Precision transplant therapeutics test menu 

Cytochrome P450 3A5 (CYP3A5) and tacrolimus

CYP3A5 genotyping plays a critical role in personalizing tacrolimus therapy for non-liver transplant patients. Tacrolimus is metabolized primarily by CYP3A5 and has a narrow therapeutic index, making precise dosing essential to reduce the risk of rejection or toxicity.

Genetic variation in CYP3A5 significantly impacts how quickly a patient metabolizes tacrolimus. For example, individuals with at least one functional *1 allele (common in those of African ancestry) require higher initial doses to reach therapeutic levels.
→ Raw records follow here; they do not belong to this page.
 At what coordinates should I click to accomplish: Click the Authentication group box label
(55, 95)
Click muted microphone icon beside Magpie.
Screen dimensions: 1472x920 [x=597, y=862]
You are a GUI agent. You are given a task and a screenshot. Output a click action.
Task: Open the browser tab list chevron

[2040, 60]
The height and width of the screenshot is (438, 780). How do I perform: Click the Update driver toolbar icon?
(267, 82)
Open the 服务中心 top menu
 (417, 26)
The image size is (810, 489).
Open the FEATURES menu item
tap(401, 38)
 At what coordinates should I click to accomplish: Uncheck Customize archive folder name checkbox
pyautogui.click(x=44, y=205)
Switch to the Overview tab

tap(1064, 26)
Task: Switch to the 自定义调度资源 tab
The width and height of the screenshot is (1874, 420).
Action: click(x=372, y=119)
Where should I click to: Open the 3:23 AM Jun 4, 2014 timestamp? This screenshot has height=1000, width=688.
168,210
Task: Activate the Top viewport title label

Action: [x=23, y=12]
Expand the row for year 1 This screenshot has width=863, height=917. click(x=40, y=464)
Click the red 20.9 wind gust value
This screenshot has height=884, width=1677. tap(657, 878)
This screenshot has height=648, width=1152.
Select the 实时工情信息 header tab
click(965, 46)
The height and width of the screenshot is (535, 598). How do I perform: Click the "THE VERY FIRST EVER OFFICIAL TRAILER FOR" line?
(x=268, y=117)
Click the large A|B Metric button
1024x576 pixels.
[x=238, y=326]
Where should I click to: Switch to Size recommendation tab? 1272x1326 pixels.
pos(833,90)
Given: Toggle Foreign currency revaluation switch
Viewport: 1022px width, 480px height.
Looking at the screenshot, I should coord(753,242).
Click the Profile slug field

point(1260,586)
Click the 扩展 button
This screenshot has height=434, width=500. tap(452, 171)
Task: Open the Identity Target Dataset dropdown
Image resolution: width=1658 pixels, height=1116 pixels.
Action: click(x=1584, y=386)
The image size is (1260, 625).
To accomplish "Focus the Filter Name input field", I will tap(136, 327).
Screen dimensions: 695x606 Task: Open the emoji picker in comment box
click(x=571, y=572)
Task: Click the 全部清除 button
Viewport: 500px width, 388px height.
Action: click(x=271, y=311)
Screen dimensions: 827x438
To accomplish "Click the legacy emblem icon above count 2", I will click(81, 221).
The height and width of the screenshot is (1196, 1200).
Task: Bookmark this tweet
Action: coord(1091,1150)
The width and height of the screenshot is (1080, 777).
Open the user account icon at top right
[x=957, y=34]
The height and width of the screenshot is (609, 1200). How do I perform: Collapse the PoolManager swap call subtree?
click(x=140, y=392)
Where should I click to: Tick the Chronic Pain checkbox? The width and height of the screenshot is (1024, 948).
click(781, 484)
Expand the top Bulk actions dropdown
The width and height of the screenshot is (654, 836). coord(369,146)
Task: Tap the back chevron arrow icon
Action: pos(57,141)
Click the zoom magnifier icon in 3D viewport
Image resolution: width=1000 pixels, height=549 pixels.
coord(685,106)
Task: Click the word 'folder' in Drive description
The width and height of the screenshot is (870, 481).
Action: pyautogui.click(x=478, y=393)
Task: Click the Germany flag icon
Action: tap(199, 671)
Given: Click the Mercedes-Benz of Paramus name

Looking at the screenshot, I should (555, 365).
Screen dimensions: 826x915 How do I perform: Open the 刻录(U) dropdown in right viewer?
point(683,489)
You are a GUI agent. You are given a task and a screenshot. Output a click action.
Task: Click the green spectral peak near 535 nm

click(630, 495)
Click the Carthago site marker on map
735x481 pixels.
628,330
Conversely, those with two nonfunctional alleles—such as those with the *3/*3 genotype, which is more prevalent in individuals of European descent—do not require a dose adjustment based on their CYP3A5 genotype, but do metabolize the drug more slowly than those who carry a *1.

Key testing

Highlights


Therapeutic drug monitoring

While CYP3A5 genotyping offers important guidance for initial tacrolimus dosing, it does not capture the full complexity of drug metabolism, which is influenced by factors such as liver function, drug interactions, and patient adherence. It is also not likely to be predictive of metabolism in patients with a liver transplant, due to the test reflecting the patient’s original liver they were born with but not the new donor liver.

Immunosuppressants like tacrolimus, cyclosporine, and sirolimus all have narrow therapeutic windows and significant variability in absorption and response, making therapeutic drug monitoring (TDM) essential for ongoing dose adjustment.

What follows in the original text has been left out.